Suspected Benghazi Attacker Captured by U.S. Forces in Libya

A picture shows the interior of the burnt US consulate building in the eastern Libyan city of Benghazi on September 13, 2012
A picture shows the interior of the burnt US consulate building in the eastern Libyan city of Benghazi on September 13, 2012 / Getty Images
October 30, 2017

U.S. forces in Libya captured one of the suspects in the 2012 Benghazi attack that killed four Americans, the White House announced Monday.

Mustafa al Imam appeared on video obtained by the U.S. government at one of the two sites of the attack, and he also likely operated under different aliases, an administration official told CNN. The United States was also monitoring al Imam's location for a period of time, and now that he is held in custody, he is being transferred to the United States for prosecution.

"Yesterday, on my orders, United States forces captured Mustafa al-Imam in Libya," President Donald Trump said in a statement. "Because of this successful operation, al-Imam will face justice in the United States for his alleged role in the September 11 2012, attacks in Benghazi, which resulted in the deaths of Ambassador Christopher Stevens, Glen Doherty, Sean Smith, and Tyrone Woods—four brave Americans who were serving our country."

"Our memory is deep and our reach is long, and we will not rest in our efforts to find and bring the perpetrators of the heinous attacks in Benghazi to justice," he added.

Al Imam is one of two captured in response to the Benghazi attack, in which terrorists used firearms and rocket-propelled grenades to assault a diplomatic building and kill U.S. personnel.
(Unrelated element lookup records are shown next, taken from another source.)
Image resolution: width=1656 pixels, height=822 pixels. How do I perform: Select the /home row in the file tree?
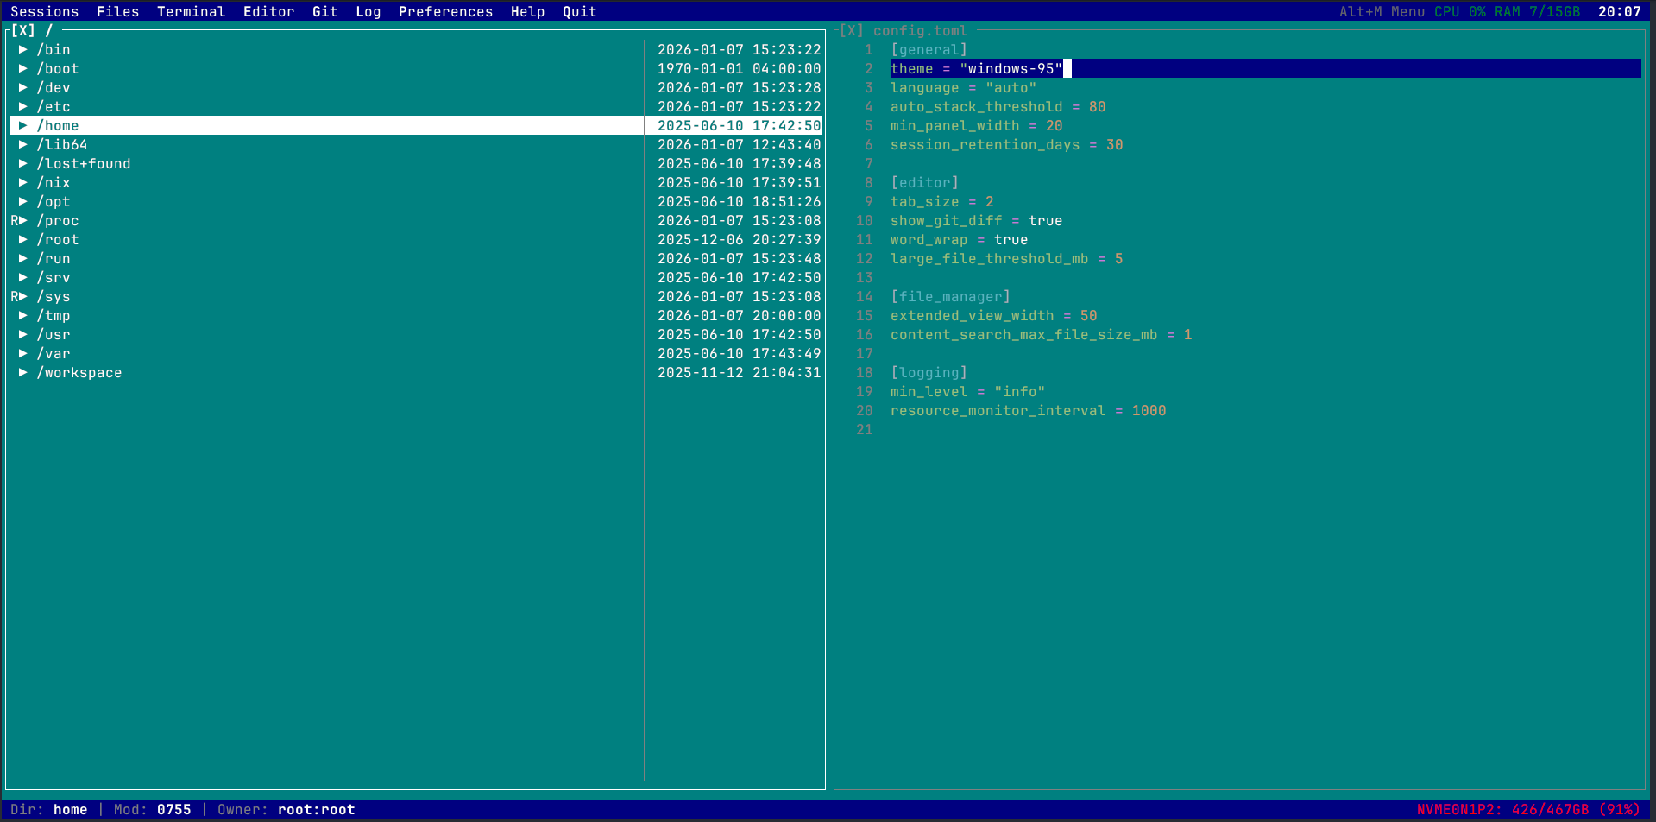tap(59, 125)

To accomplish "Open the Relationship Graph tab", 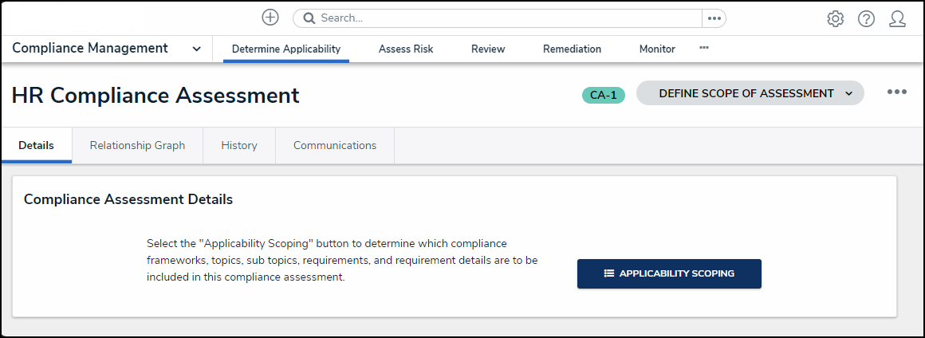I will coord(137,145).
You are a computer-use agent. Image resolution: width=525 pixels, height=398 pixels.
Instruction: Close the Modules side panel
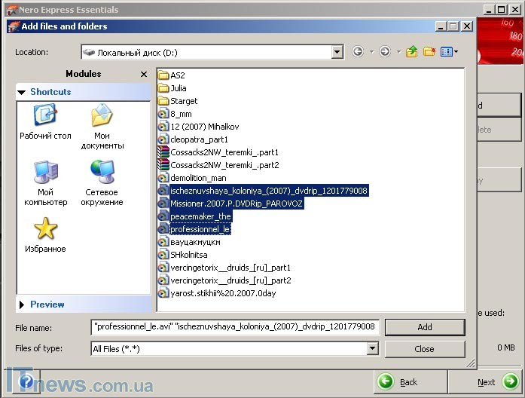point(144,75)
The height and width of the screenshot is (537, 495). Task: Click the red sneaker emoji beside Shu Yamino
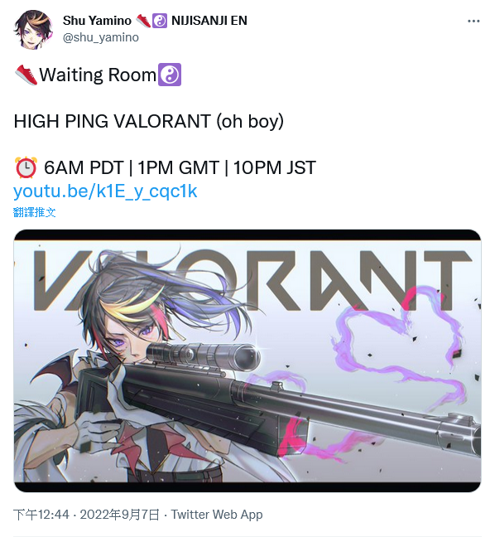point(143,21)
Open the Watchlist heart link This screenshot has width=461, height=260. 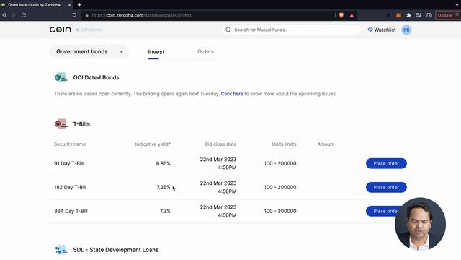pyautogui.click(x=382, y=30)
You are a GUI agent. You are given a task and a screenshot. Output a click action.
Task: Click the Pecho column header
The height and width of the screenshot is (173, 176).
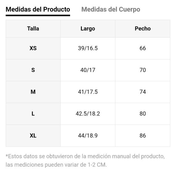coord(143,29)
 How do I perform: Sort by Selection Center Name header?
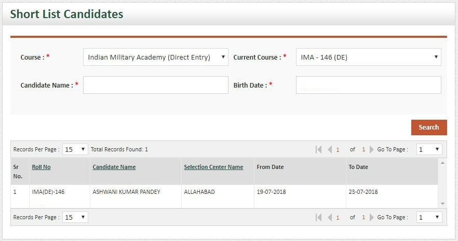pos(213,167)
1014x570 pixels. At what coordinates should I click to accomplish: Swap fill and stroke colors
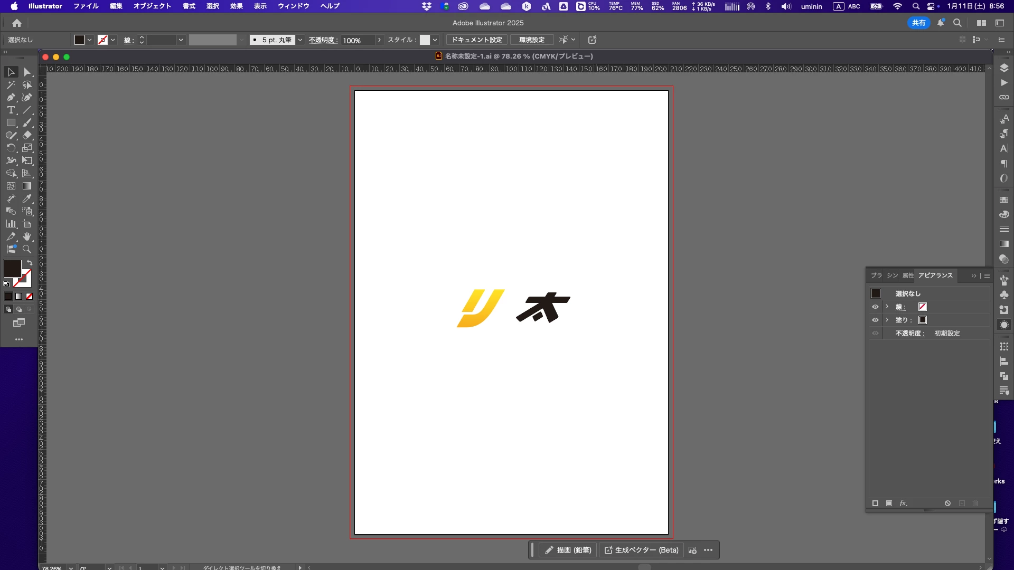(x=30, y=262)
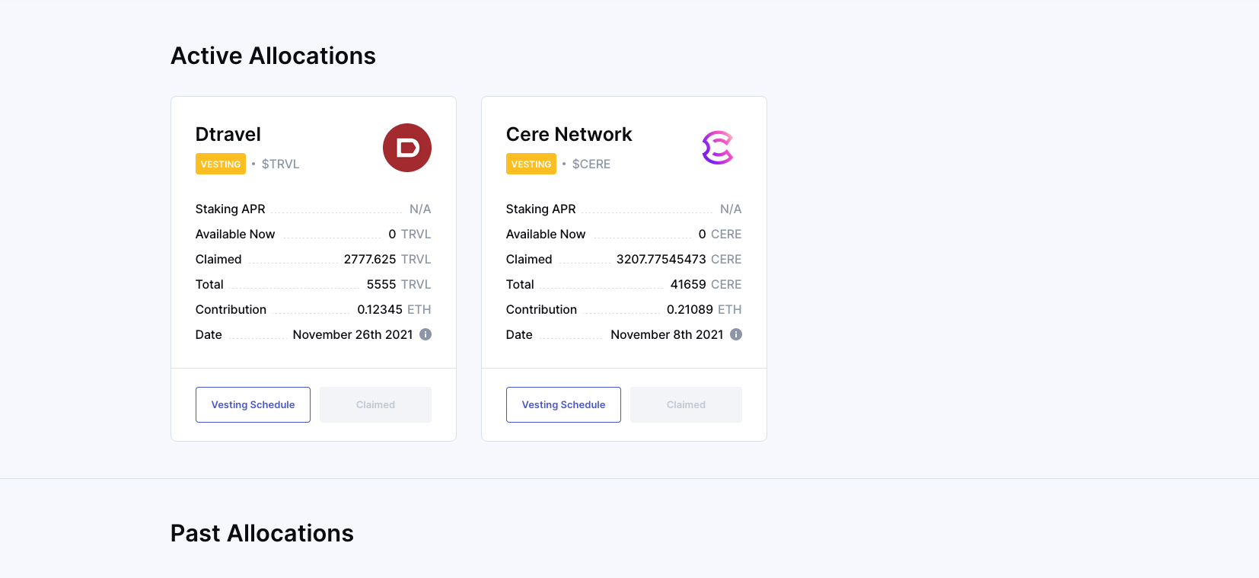The width and height of the screenshot is (1259, 578).
Task: Click the red Dtravel logo icon
Action: [x=406, y=148]
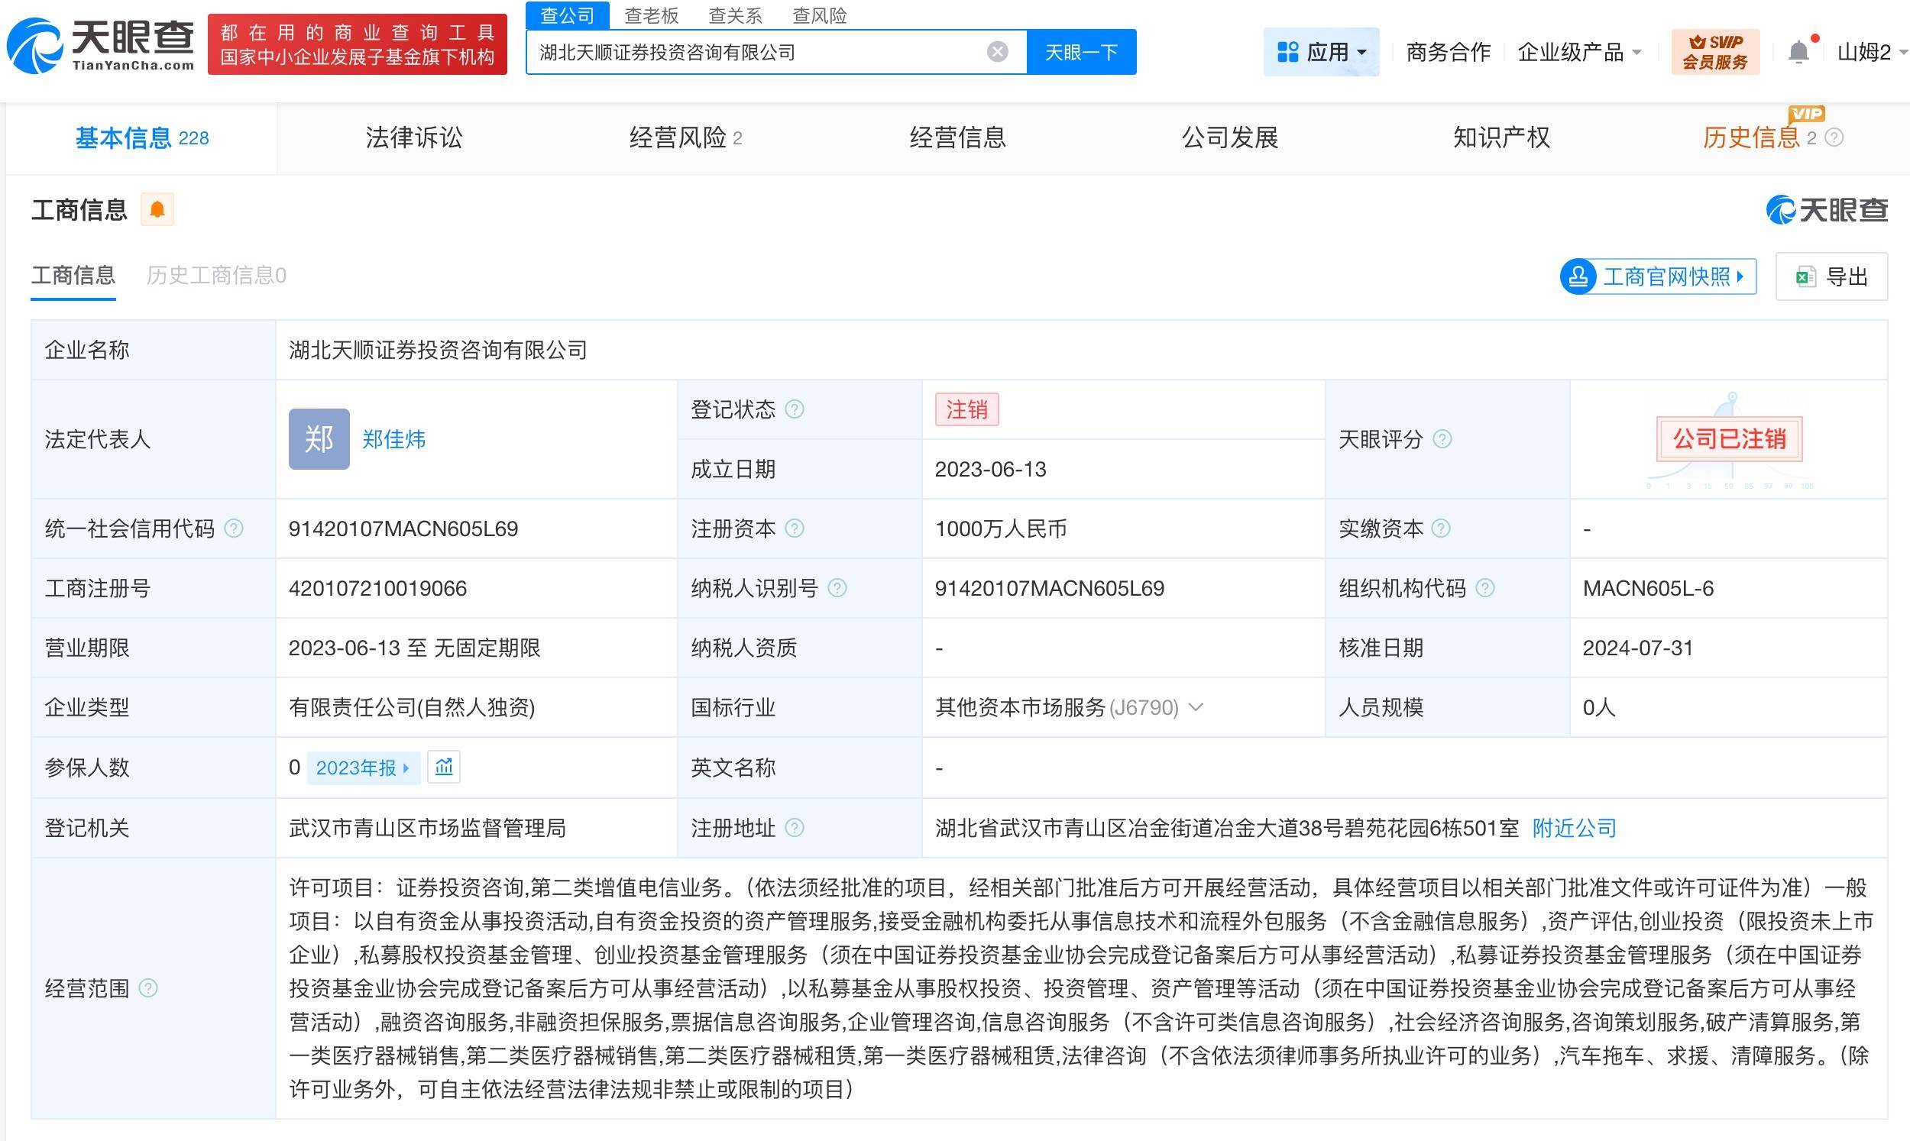Click the orange bell monitor icon beside 工商信息
The width and height of the screenshot is (1910, 1141).
[x=157, y=209]

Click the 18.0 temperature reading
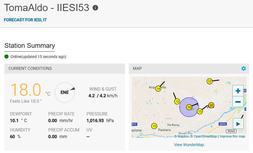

Ahmed Abu Khatallah is suspected to be the mastermind of the operation, and he is currently facing trial in Washington, although the Justice Department is not pursuing the death penalty.

Trump also used the statement to call for peace and stable government in Libya, reiterating an American commitment to combat terrorist activity in the North African country.

"The United States will continue to support our Libyan partners to ensure that ISIS and other terrorist groups do not use Libya as a safe haven for attacks against United States citizens or interests, Libyans, and others," Trump said.

"Libya's long-term stability and security are linked to its ability to form a unified government and military, and we encourage all Libyans to support the ongoing reconciliation process facilitated by the United Nations and to work together to build a peaceful and stable country," Trump said.